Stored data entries

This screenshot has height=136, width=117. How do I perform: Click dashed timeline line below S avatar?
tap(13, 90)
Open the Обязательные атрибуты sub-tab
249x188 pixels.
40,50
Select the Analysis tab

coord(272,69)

PROBLEM TO SOLVE: The complete set of entries above must be reproduced verbatim.

RESULT:
This screenshot has height=136, width=117. How do I perform: Click dashed timeline line below S avatar?
tap(13, 90)
Open the Обязательные атрибуты sub-tab
249x188 pixels.
40,50
Select the Analysis tab

coord(272,69)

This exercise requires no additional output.